Die beiden alten Frauen stimmt das nicht milde. "Ich habe extra einen Fahrschein gekauft", sagt eine. Sie fühlt sich für eine Medienaktion des Teams Stronach benutzt. Tatsächlich sind viele Kameras hier. 45 Minuten vor der Pfefferspray-Aktion hatten Lugar und die Abgeordnete Martina Schenk zur Pressekonferenz geladen, mit anschließendem Spaziergang zum Parlament. Der Plan, das Mediengespräch mit der Verteilaktion zu verbinden, war aufgegangen: So viele Medienvertreter wären der Einladung zum Pressegespräch der Kleinstpartei unter anderen Umständen wohl nicht gefolgt.

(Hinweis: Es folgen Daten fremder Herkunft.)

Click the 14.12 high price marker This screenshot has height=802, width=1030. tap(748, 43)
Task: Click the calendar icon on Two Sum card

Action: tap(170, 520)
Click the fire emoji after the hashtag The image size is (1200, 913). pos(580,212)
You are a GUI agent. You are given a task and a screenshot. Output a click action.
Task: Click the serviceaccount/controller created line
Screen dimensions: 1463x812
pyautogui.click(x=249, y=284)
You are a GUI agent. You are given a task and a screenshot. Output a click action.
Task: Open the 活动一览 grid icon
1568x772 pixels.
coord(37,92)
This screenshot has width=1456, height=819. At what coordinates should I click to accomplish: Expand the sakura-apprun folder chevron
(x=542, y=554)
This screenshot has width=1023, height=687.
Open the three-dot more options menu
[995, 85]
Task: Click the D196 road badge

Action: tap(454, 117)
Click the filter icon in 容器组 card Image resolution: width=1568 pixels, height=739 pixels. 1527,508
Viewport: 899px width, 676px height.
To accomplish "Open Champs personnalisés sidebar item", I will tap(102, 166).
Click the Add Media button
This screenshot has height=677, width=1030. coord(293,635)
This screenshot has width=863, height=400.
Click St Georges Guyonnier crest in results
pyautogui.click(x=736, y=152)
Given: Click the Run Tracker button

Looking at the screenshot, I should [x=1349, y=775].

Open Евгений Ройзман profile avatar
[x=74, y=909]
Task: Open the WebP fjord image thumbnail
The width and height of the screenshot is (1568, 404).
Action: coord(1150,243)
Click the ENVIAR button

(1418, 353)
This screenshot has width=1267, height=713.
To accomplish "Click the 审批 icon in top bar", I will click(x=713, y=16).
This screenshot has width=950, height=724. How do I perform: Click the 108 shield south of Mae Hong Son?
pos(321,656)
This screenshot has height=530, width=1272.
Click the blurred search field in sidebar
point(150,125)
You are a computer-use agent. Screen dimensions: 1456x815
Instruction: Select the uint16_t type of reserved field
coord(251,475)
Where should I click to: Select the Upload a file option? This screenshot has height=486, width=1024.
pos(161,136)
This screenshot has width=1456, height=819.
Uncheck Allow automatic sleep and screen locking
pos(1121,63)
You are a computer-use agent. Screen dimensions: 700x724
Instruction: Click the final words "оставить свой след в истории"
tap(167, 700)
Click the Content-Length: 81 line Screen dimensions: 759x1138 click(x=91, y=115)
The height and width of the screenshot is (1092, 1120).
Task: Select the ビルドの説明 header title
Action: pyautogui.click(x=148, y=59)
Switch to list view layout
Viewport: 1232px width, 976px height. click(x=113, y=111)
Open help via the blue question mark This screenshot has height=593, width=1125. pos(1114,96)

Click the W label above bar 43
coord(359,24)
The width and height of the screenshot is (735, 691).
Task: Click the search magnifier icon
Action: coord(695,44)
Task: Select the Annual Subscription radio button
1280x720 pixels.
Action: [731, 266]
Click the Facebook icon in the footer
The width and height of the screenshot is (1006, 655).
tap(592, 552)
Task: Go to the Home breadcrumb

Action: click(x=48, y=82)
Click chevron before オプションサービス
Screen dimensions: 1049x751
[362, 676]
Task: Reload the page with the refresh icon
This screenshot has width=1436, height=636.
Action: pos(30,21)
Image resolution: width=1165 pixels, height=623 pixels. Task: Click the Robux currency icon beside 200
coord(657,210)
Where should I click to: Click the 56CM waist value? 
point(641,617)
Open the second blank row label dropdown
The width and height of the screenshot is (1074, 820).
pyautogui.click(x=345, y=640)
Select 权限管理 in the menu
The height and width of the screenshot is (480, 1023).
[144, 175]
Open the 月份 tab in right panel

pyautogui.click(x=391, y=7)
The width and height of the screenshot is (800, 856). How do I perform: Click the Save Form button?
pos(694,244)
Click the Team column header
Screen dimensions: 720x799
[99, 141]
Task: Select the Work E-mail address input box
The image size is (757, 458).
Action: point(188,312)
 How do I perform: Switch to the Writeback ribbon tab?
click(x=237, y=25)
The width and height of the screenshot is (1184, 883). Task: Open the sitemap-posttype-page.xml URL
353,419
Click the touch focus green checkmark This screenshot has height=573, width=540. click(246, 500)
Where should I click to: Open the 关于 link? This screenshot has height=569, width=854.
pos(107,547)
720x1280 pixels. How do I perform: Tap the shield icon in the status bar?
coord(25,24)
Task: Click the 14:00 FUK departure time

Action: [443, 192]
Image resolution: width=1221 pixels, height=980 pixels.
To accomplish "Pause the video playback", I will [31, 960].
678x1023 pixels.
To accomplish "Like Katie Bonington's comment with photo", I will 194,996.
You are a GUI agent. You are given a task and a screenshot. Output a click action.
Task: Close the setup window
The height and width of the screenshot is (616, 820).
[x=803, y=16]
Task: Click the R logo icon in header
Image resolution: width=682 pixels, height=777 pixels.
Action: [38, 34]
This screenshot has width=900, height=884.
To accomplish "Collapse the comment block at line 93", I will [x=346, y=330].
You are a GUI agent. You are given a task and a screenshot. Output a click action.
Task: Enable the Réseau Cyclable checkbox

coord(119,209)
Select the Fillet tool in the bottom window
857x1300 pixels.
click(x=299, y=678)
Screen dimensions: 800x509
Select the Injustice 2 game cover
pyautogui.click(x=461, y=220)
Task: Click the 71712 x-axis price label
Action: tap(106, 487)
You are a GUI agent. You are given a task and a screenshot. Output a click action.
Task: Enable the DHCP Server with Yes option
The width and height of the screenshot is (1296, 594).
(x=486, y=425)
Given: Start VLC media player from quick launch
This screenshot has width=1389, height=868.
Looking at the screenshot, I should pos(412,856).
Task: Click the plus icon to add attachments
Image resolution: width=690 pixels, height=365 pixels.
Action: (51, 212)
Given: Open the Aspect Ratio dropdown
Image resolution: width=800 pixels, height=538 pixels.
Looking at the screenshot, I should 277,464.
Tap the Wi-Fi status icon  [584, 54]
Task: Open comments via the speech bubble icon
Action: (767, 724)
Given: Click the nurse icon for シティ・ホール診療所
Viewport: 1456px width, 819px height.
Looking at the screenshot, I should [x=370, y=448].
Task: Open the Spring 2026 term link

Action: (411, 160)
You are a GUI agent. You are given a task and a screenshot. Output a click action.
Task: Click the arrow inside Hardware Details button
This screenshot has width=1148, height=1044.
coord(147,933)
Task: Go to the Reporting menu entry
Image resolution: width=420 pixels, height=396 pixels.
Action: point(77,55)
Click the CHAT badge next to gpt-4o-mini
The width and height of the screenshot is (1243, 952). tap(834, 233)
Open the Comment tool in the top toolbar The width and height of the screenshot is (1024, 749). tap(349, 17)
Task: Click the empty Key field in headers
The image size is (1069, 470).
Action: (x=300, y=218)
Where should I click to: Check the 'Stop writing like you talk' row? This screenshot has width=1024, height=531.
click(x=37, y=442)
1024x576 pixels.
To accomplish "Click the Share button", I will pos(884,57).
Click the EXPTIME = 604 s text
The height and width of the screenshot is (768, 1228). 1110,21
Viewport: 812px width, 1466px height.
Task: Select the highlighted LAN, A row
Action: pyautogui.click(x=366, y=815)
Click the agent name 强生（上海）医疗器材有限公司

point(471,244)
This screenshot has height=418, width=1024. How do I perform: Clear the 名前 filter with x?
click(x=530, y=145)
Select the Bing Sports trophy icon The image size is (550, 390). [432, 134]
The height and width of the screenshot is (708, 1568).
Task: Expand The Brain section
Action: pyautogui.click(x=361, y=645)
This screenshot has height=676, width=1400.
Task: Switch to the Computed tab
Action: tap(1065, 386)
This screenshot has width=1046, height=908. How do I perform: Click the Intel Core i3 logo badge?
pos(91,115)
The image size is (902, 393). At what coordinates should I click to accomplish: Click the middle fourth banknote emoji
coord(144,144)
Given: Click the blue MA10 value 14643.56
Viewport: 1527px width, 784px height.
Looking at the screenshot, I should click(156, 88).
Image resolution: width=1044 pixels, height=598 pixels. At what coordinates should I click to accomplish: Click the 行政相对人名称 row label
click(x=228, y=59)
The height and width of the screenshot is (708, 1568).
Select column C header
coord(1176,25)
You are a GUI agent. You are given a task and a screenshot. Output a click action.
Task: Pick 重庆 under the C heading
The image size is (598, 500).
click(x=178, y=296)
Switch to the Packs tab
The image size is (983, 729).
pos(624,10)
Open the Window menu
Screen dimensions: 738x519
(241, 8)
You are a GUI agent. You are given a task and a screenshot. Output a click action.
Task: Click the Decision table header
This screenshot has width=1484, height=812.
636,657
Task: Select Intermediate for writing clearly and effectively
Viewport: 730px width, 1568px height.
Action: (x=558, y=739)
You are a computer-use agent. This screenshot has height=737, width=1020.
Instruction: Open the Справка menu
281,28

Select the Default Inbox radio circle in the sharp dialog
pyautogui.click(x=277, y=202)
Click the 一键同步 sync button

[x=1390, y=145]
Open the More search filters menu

Traue keiner Polizeistatistik

Lugar nutzte die Gelegenheit, um in sachter Vernachlässigung der demokratischen Gewaltenteilung "die Innenministerin" aufzufordern, "endlich das Waffengesetz zu novellieren". Denn mehr Waffen in privaten Haushalten machten das Land sicherer, ist Lugar überzeugt. Das sei auch dringend nötig, glaubt Schenk, denn "die Menschen fühlen sich immer weniger sicher", und die Frauen unter den Menschen noch weniger. Dass die Anzeigen laut Polizeistatistik seit Jahren zurückgehen, beeindruckt Schenk nicht: "Vertraue keiner Statistik, die du nicht selbst gefälscht hast", sagt sie in Richtung Exekutive.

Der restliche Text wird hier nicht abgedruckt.